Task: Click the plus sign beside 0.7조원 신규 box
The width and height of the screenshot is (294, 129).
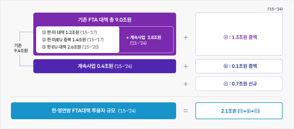Action: point(185,84)
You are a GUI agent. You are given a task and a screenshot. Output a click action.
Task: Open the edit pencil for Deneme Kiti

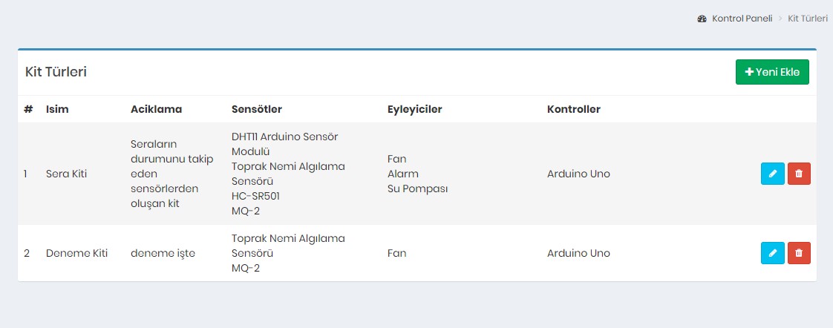[772, 253]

○ ○ ○ ○ ○ ○ ○

● What is expected: Would you please write out exactly the lines between the line containing "The width and" and the last line of the listing above, inclusive, without pictures?

● Answer for the task:
The width and height of the screenshot is (294, 129).
Action: point(185,84)
You are a GUI agent. You are given a task and a screenshot. Output a click action.
Task: Open the edit pencil for Deneme Kiti

[772, 253]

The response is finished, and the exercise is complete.